頭部ユニットのセンサーが戦場をスキャンし、
赤い輝きが敵味方を無差別に捉える。
傭兵の声がコックピット内で冷たく響く。
「全ターゲット確認、排除を開始する。」
アルトの90mmサブマシンガンが火を噴き、
反政府勢力のポルタノヴァに弾丸の嵐を浴びせる。
装甲が砕け散り、機体が爆発する前に次の標的へ。政府軍の兵士が混乱の中で叫び声を上げるが、傭兵には関係ない。任務は全ての敵を殲滅すること――政府軍も例外ではない。反政府勢力のポルタノヴァが格闘戦を挑む。
錆びついた装甲の機体が、
高周波ナイフを振り上げて突進してきた。
傭兵のアルトは一瞬で反応し、
バックパックから高周波振動ブレードを抜き放つ。刃が空刃と化し、青白い光が戦場を切り裂く。
ポルタノヴァの装甲が一刀両断され、火花を散らしながら崩れ落ちる。
反政府の兵士たちが呆然と立ち尽くす中、
アルトは次の標的へと動き出した。
政府軍のポルタノヴァが反撃を試みるが、
動きは鈍重だ。アルトは倒れ伏した政府軍のポルタノヴァに近づき、動かなくなった機体からロケットランチャーを拾い上げる。

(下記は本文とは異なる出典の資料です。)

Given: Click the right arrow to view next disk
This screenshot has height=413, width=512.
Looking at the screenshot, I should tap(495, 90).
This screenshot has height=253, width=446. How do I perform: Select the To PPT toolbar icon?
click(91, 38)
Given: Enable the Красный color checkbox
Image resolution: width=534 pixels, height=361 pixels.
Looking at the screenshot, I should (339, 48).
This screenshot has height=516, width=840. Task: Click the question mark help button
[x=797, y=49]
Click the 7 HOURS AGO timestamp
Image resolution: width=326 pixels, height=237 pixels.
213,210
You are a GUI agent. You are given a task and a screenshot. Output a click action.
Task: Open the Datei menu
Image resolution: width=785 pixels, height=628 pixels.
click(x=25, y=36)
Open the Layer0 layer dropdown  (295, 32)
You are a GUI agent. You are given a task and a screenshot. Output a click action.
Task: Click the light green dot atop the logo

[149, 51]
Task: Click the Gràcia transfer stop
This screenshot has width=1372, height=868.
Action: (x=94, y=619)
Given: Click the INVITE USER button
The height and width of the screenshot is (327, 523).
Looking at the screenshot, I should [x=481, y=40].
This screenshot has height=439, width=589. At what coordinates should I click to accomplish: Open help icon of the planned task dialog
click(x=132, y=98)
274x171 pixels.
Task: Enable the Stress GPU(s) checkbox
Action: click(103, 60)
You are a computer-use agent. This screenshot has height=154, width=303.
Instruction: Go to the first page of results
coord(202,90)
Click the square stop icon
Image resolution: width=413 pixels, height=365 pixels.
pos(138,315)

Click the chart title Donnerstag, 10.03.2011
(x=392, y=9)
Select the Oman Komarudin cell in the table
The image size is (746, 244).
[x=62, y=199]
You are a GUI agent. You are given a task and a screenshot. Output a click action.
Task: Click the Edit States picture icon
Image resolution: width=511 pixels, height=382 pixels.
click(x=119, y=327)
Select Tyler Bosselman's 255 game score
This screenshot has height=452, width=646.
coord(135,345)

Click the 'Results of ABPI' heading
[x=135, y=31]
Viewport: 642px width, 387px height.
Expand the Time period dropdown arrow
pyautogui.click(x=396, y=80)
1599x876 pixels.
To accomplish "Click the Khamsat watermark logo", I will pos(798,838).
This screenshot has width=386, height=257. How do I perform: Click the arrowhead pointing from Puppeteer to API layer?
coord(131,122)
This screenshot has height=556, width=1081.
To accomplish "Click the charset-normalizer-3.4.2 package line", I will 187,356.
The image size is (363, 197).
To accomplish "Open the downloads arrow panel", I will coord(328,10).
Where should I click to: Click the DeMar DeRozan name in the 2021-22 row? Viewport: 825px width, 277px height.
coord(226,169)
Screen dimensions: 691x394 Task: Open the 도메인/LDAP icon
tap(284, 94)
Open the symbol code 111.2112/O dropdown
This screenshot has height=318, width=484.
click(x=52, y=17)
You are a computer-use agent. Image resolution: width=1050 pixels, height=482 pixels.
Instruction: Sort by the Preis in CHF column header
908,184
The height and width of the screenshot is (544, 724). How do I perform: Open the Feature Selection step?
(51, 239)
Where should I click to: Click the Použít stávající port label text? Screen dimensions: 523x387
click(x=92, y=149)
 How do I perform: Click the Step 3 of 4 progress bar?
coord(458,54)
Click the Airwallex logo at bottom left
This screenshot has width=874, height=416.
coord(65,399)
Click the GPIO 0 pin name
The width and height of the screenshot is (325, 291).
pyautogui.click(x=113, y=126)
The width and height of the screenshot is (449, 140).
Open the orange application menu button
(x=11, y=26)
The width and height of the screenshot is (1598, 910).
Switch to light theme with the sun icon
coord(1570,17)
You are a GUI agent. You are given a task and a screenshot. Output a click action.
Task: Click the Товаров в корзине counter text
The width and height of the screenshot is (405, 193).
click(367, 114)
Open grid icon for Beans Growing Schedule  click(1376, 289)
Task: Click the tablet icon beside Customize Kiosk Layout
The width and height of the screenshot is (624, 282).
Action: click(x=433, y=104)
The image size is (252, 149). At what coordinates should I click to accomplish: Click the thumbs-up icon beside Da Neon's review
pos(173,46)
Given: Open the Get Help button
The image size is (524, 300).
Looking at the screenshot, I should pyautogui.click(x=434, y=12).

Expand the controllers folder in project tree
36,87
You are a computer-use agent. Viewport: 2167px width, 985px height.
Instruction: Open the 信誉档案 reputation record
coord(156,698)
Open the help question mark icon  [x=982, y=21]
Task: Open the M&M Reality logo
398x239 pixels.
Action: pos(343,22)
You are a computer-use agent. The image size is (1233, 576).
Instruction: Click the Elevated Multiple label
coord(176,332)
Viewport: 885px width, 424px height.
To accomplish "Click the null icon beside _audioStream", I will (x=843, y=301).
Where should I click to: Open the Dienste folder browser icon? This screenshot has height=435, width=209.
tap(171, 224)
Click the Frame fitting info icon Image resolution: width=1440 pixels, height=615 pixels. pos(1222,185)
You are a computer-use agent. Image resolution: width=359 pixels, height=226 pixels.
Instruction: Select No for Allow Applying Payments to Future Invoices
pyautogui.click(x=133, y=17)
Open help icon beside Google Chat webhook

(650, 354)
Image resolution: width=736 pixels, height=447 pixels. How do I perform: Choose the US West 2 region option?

次の瞬間、轟音とともにロケットが反政府勢力の装甲車を直撃。
炎と黒煙が空を覆い、戦場に新たな恐怖が広がった。
傭兵のアルトは、まるで死神そのものだった。
政府軍、反政府勢力の区別なく、正確かつ無慈悲に敵を排除していく。
サブマシンガンの弾幕が兵士たちを薙ぎ払い、高周波ブレードがポルタノヴァを切り裂く。戦場は次第に静まり返り、生き残った者たちの叫び声すら途絶えていく。
終焉:
戦場に静寂が戻った。プラントは無残な廃墟と化し、炎と煙が立ち込める。
ダークブルーのアルトは、なおも無傷で屹立していた。
赤いセンサーが薄暮の空に不気味に光り、
戦場の唯一の支配者を静かに示す。
上空で待機していたストークが再び降下し、ゆりかごのハッチが開く。
アルトは静かに格納され、ハッチが閉じると同時にストークは轟音を上げて飛び立った。戦場に残されたのは、破壊と死だけだった。
傭兵の受けたこの依頼は、きっかり30分で完了した。